The bagel shop menu was standard fare. David ordered a bacon, egg, and cheese on an everything with a side of home fries and a coffee. It was a proper New Jersey meal if there was one. He looked at his watch. 45 minutes. His companion would show up shortly, but didn’t have to starve waiting.
He heard the dunk of a wire basket into hot oil and the sizzle of eggs and bacon on the griddle. Besides the teenage waitress and a young man who wasn’t much older, the place was deserted. Weekday morning, probably.
David sat facing the door and looked out on the sleepy street outside. The waitress slid a cup of coffee in front of him and set down a bowl of creamer packages. He flipped through the sugar packets on the table until he found brown sugar. A very small detail. It was sugar substitutes and regular in the 90s. He selected a French vanilla creamer from the bunch and slid the bowl toward the sugars and condiments.
Inconsistencies, he thought. They were the parts filled in for the purpose of continuity but sometimes got wrong. He found one in each sequence. Maybe there was always one. Maybe he didn’t need to rely on an external object like a chess piece or a spinning top, just those inconsistencies. He would have to make sure he found one.
The man from the bus stop pushed open the door and waddled in with his bookbag. He tossed it onto the bench seat across from David before sliding in. He tried to push the table for more room and was frustrated to find the table was anchored from underneath.
“Hey buddy,” he said shifting to find a comfortable position. “Damn, everywhere you go these things are too small. Lucky you.”
David gave a spiritless smile.
The waitress brought out David’s meal and pulled a notebook from her pocket.
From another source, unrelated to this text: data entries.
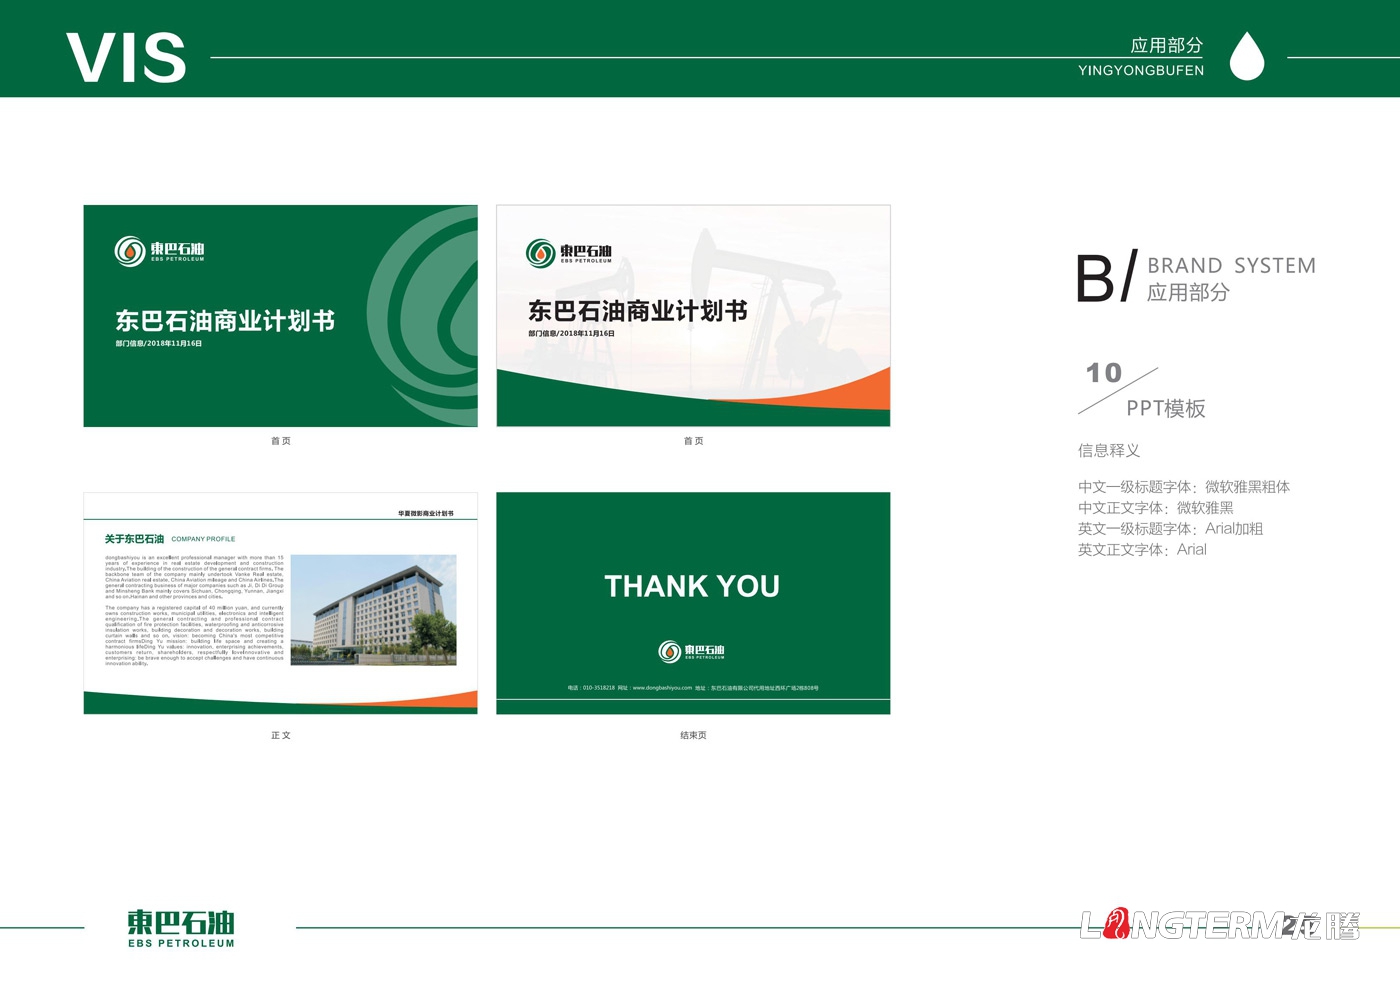
Task: Click the VIS logotype in the top left
Action: point(127,57)
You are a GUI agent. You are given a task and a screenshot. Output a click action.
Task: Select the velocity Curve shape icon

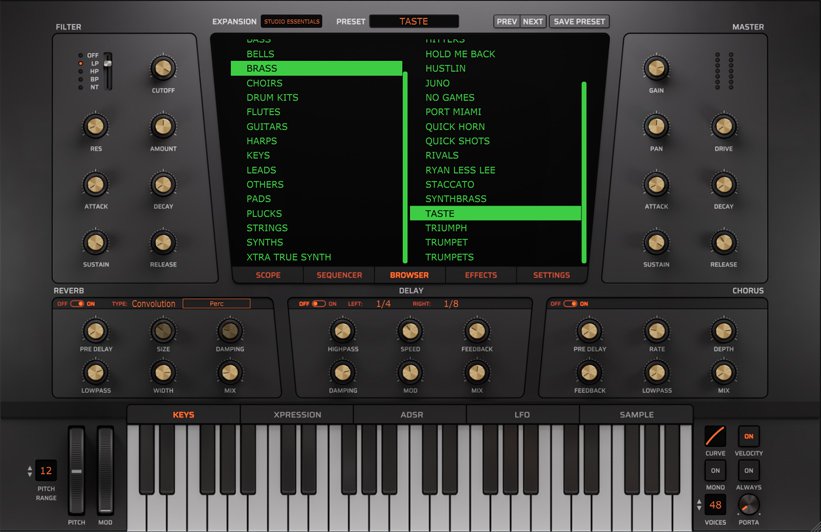(715, 436)
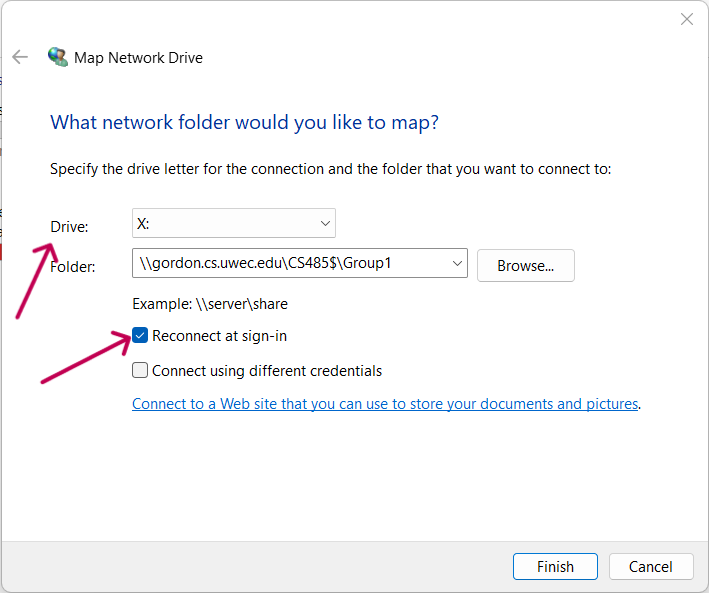Select the X: drive letter value
The image size is (709, 593).
[x=143, y=223]
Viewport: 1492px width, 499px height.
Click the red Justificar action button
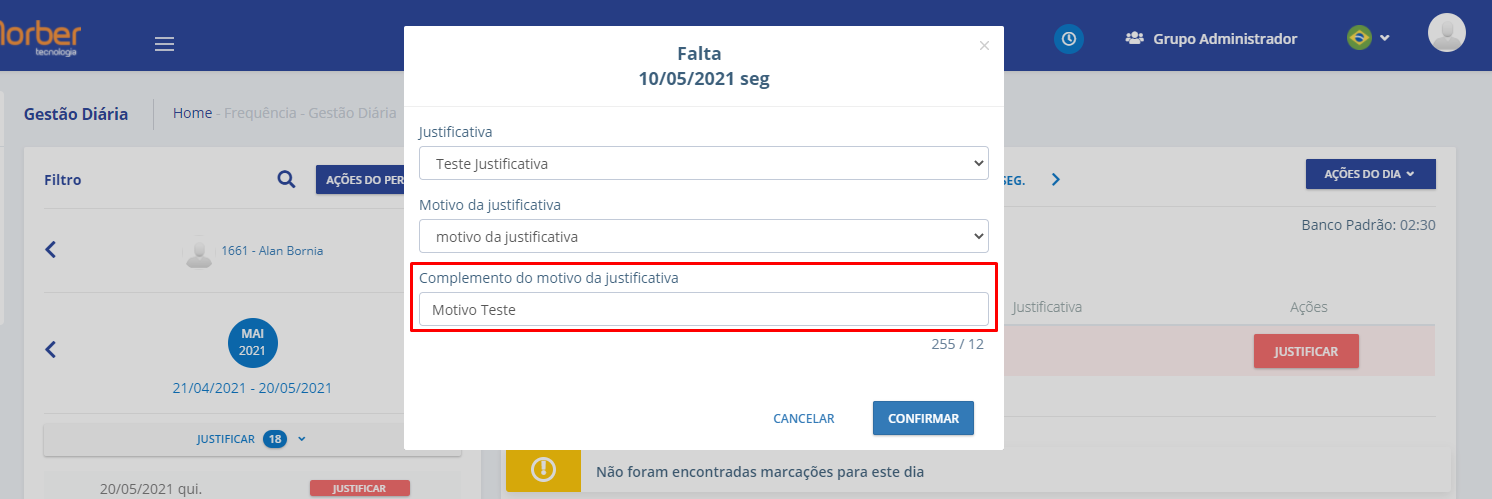coord(1305,351)
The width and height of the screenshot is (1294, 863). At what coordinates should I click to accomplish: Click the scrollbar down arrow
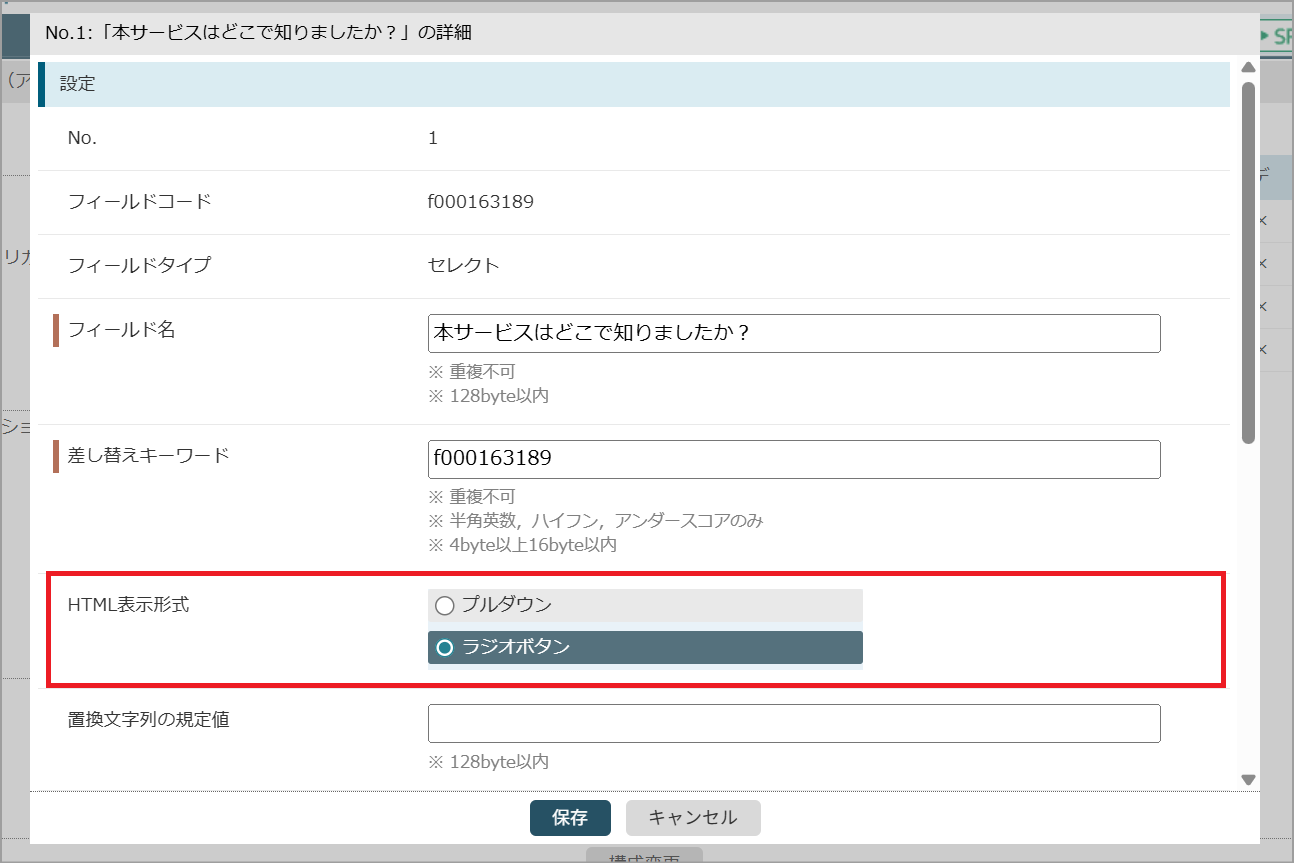click(x=1248, y=779)
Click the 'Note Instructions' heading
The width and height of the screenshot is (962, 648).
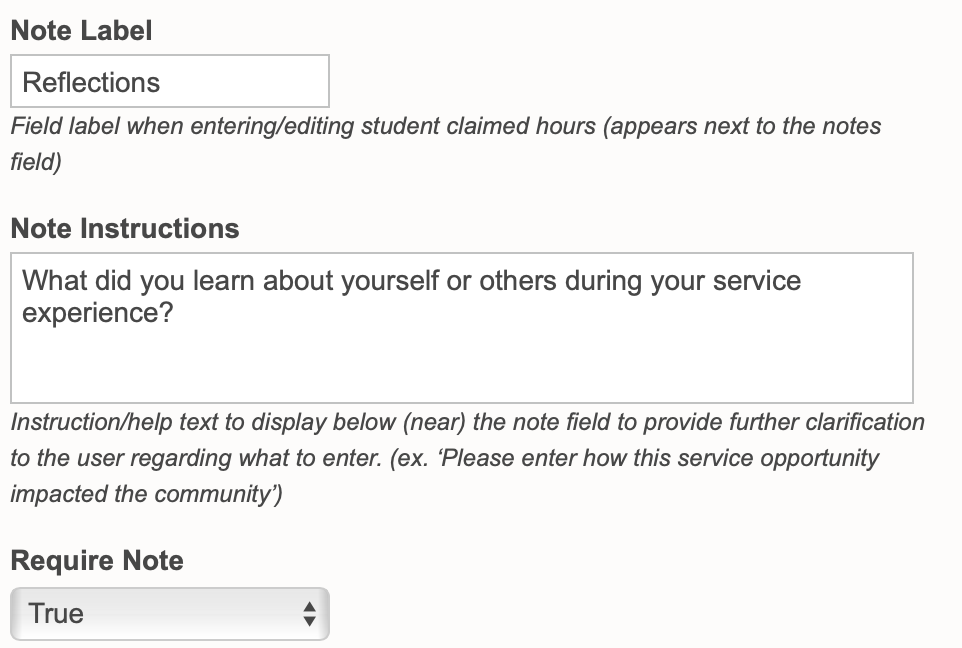[x=124, y=228]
“Hi, can I get you something?”
She swept her hair behind her ear and pulled the sleeves of her gray sweatshirt over her hands.
“Just a black coffee.”
After the order was delivered and the waitress returned to her perch behind the register, his companion spoke.
“I’m glad I caught you. Been trying to link up for a few days. I have some information on your target.”
“Oh yeah?” David asked.
“Looks like she’s been having a nice leisurely summer. Couple trips down the shore. Little shopping in the city. Even went out to a farm in Milford for raw cheeses. I got a cousin in Jersey City sells the same shit. Whatever. Suit yourself, I say.”
He shrugged, then reached into his bookbag and froze. David studied the scene that had paused like a VHS tape without the need for adjusting the tracking control. He sipped his coffee and scanned the corkboard advertisements near the door for little league fundraising, music lessons, and landscaping services, among many others tacked on business cards of varying ages.
Behind him, the cook stood with his hand open and a spatula suspended above it while the waitress looked on in amusement. She was just leaning off her stool to stand. David turned around toward the door again to see the suited man in the shop window. He gasped.
The lock slid open and a voice announced, “Gym!”
David tipped his head forward. He ran his hands through his thick hair and scratched his scalp. He went farther this time, but was in no rush. Pausing the dream had become easier but the suited man moved outside his control. He shuddered.
Yawning and stretching, he lumbered through the open door to the gym where his footfalls were the only sound.
High in the upper corner of David’s room, a red unblinking eye captured something extraordinary.